| SUPPLIED DATA |
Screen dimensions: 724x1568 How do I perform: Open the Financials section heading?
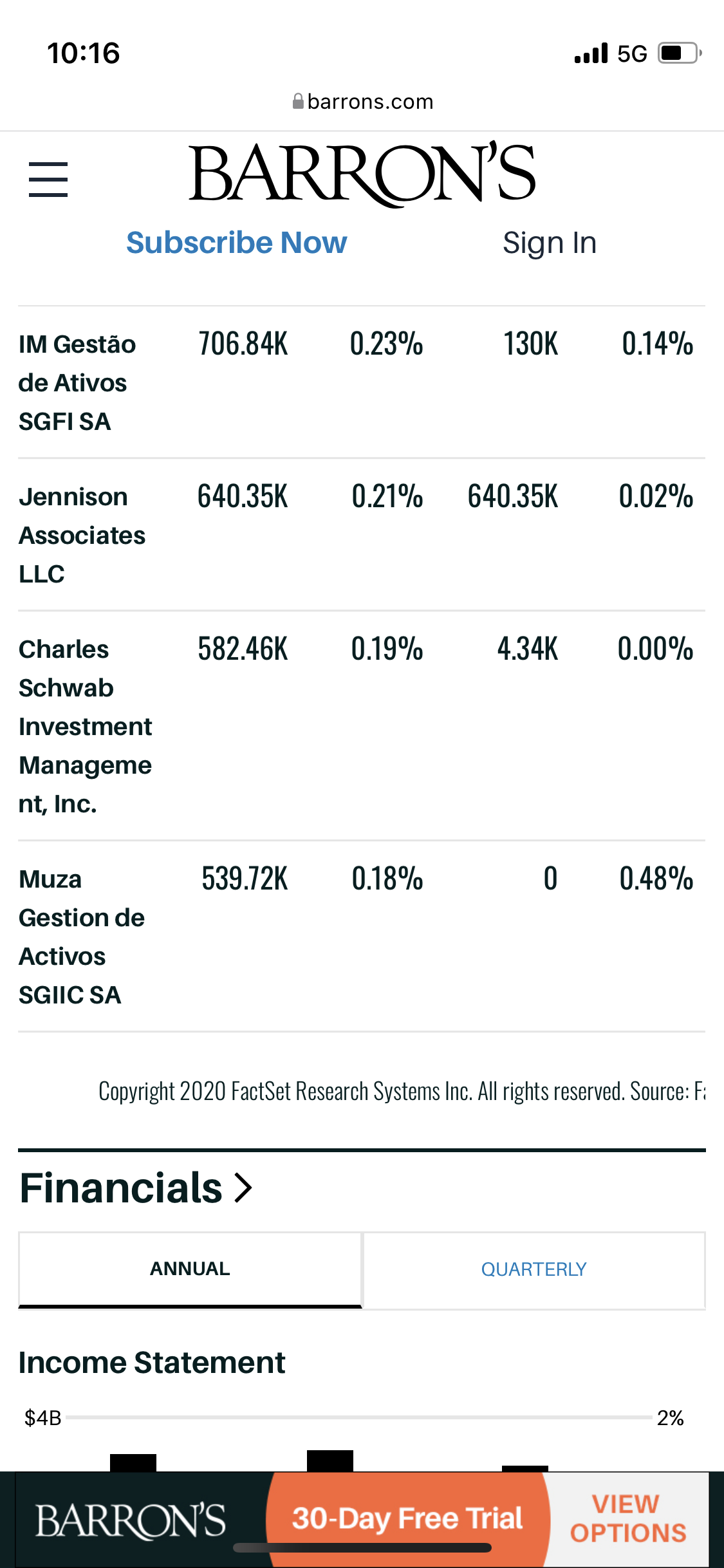(121, 1188)
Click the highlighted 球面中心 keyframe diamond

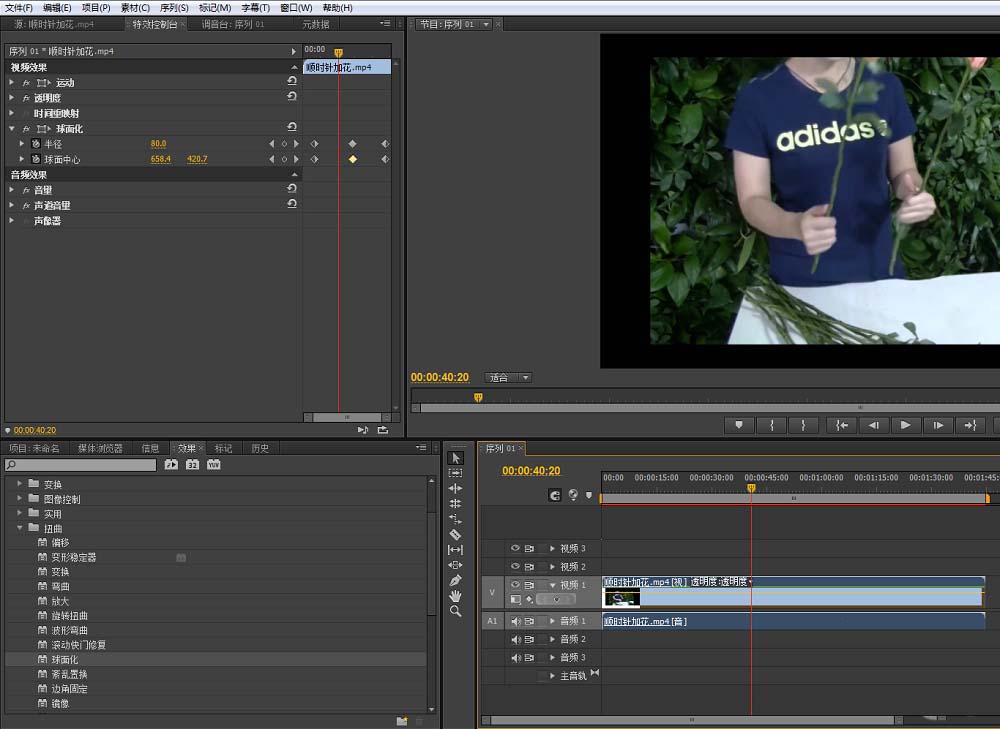[352, 159]
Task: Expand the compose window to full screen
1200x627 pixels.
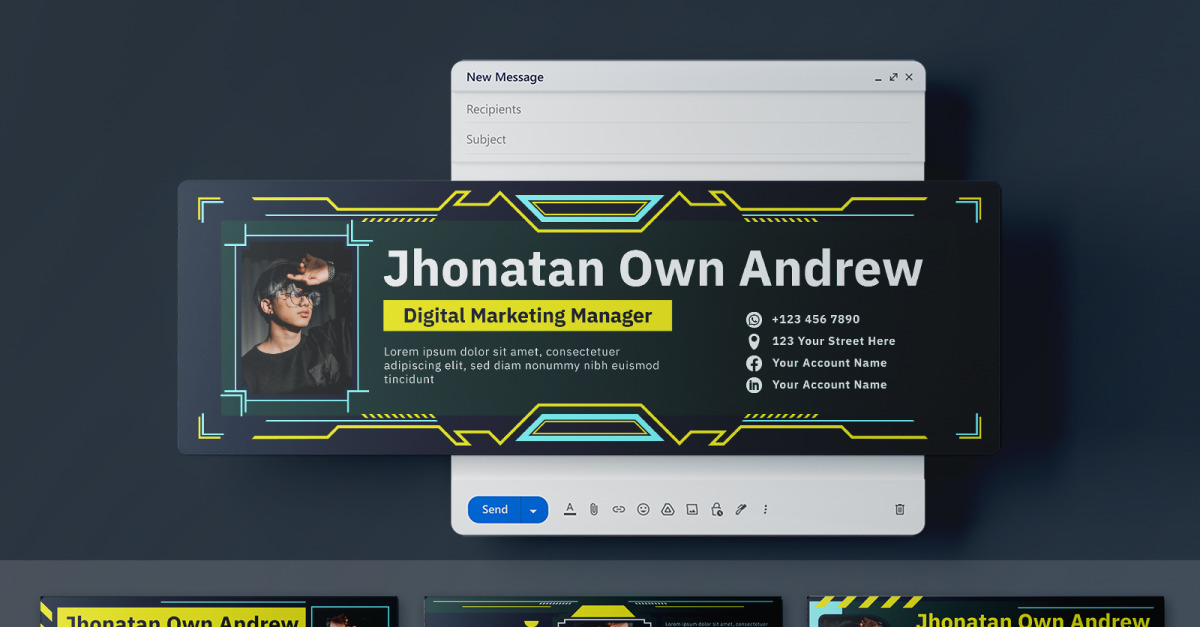Action: (x=893, y=77)
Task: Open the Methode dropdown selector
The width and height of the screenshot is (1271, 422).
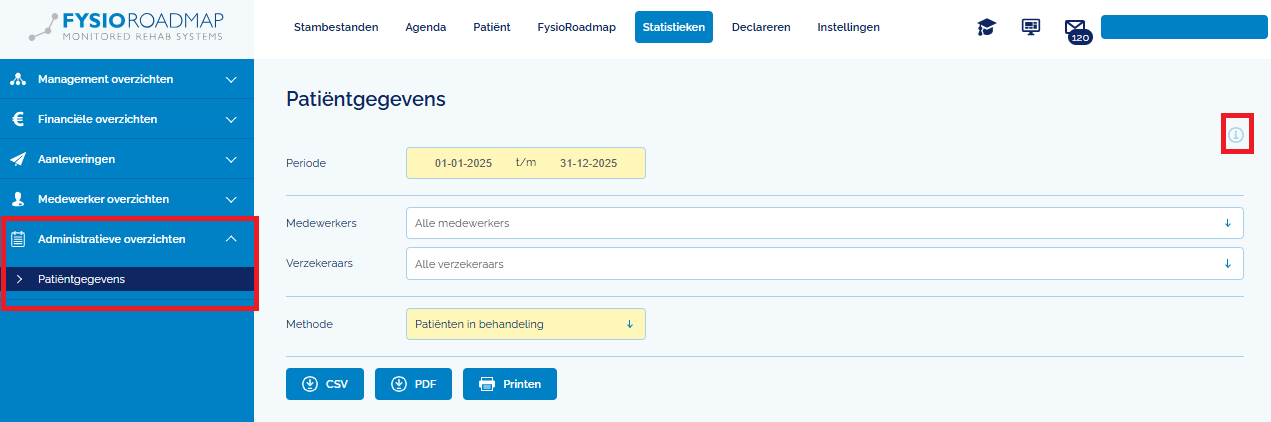Action: [525, 324]
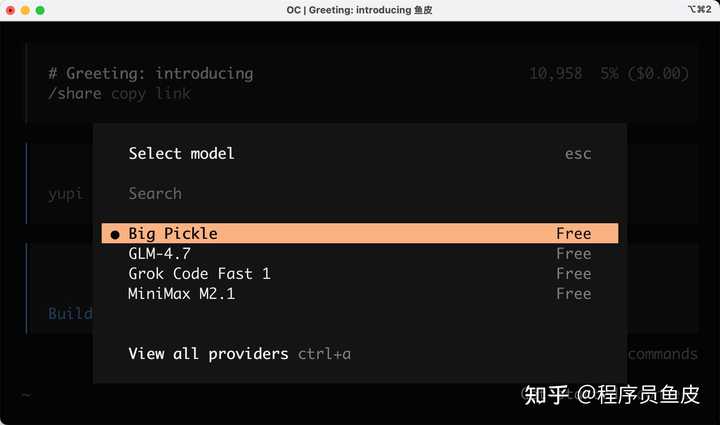Click the bullet marker beside Big Pickle
The width and height of the screenshot is (720, 425).
click(115, 234)
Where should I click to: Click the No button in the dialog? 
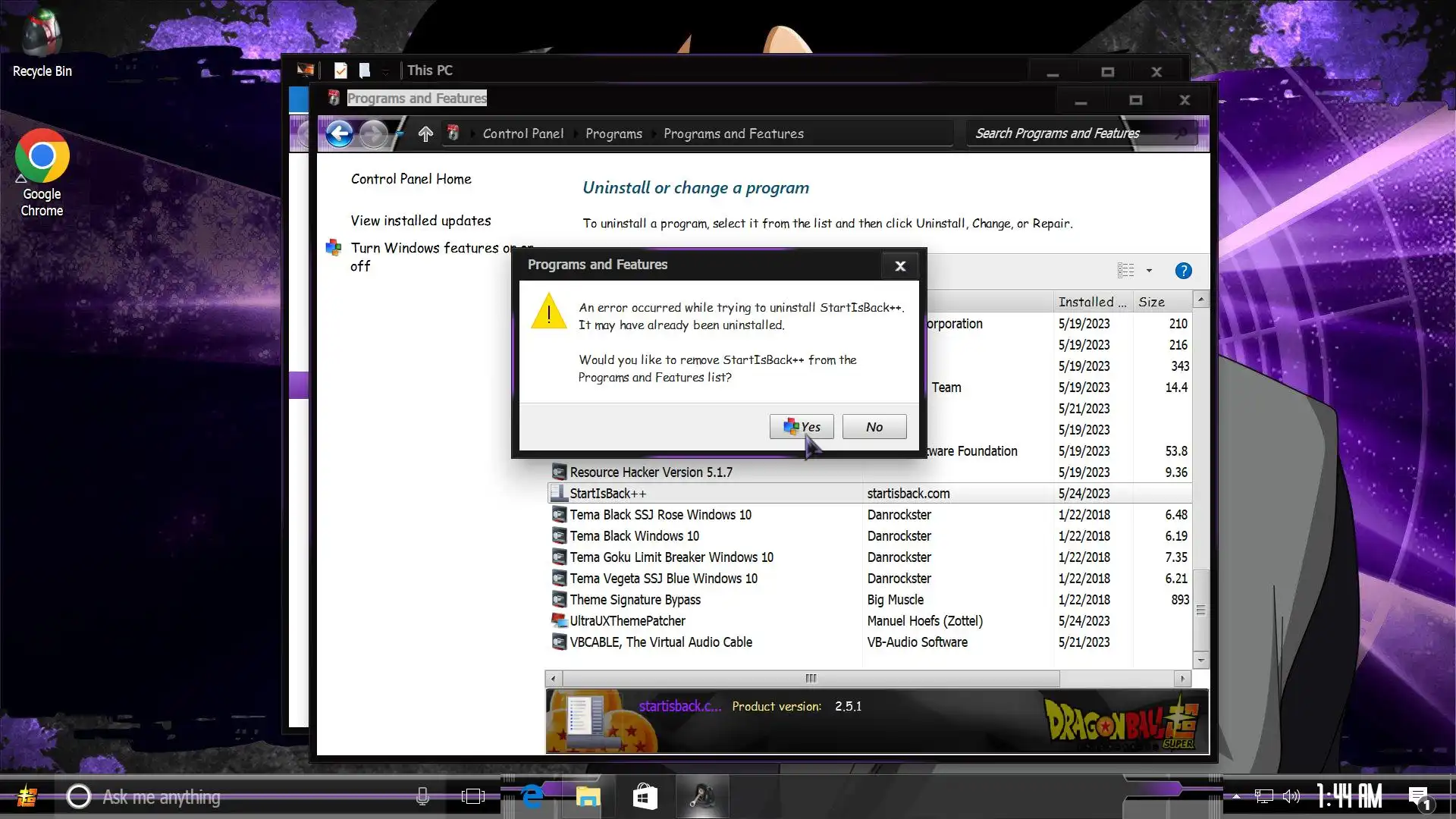[x=874, y=427]
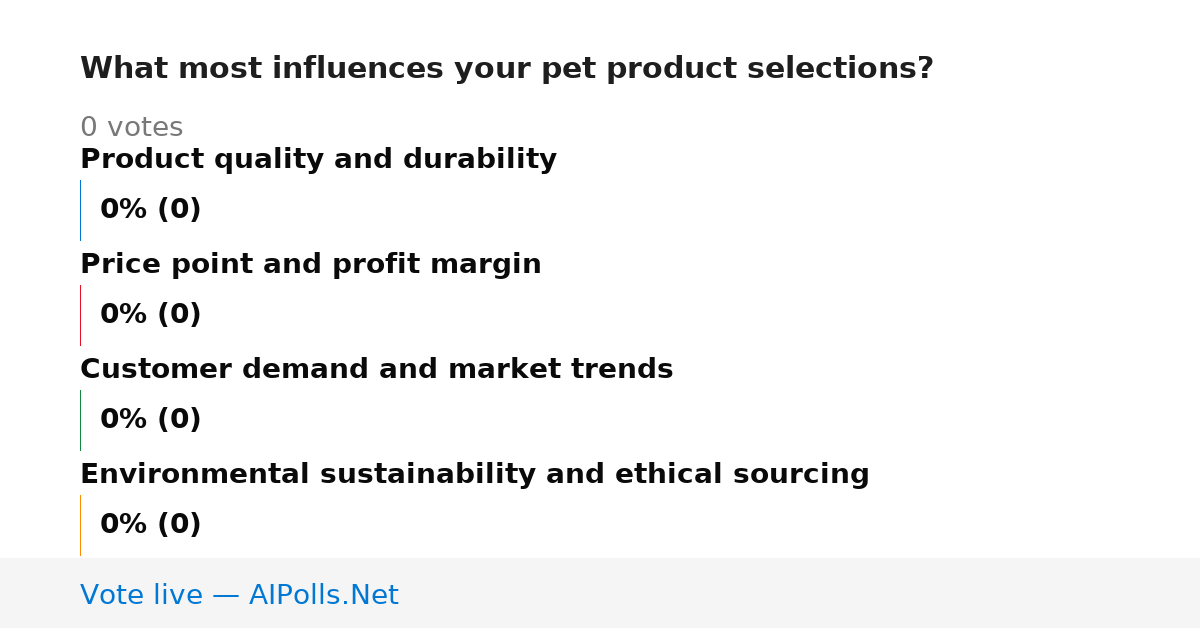
Task: Click the red bar under Price point
Action: [80, 315]
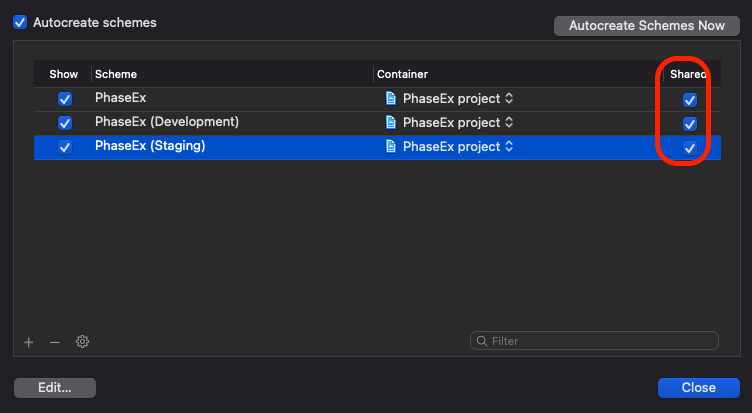Click the PhaseEx row project file icon
The image size is (752, 413).
tap(391, 99)
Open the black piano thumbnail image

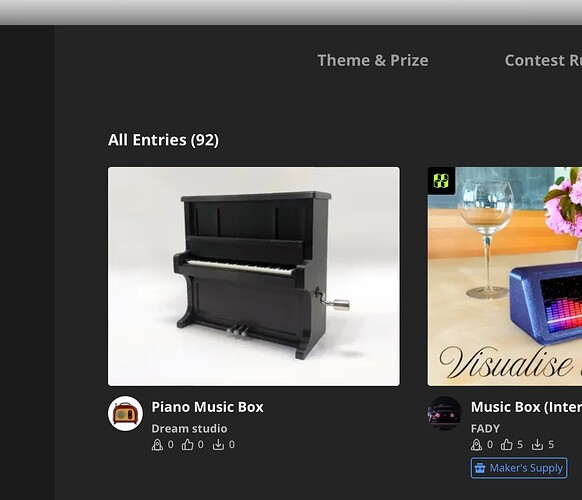[254, 277]
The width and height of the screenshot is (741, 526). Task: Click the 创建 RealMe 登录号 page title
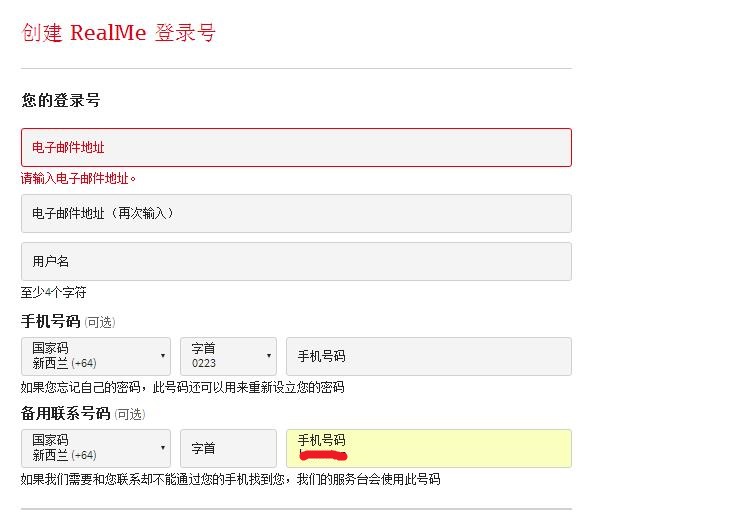click(x=118, y=33)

| TASK BRIEF |
Give everything from the line containing "Open the black piano thumbnail image" down to the end of the records as a numbered list, skipping blank lines and leaving out the pictures.

| WRITTEN REPLY |
1. Open the black piano thumbnail image
2. [254, 277]
3. The width and height of the screenshot is (741, 526). Task: Click the 创建 RealMe 登录号 page title
4. click(x=118, y=33)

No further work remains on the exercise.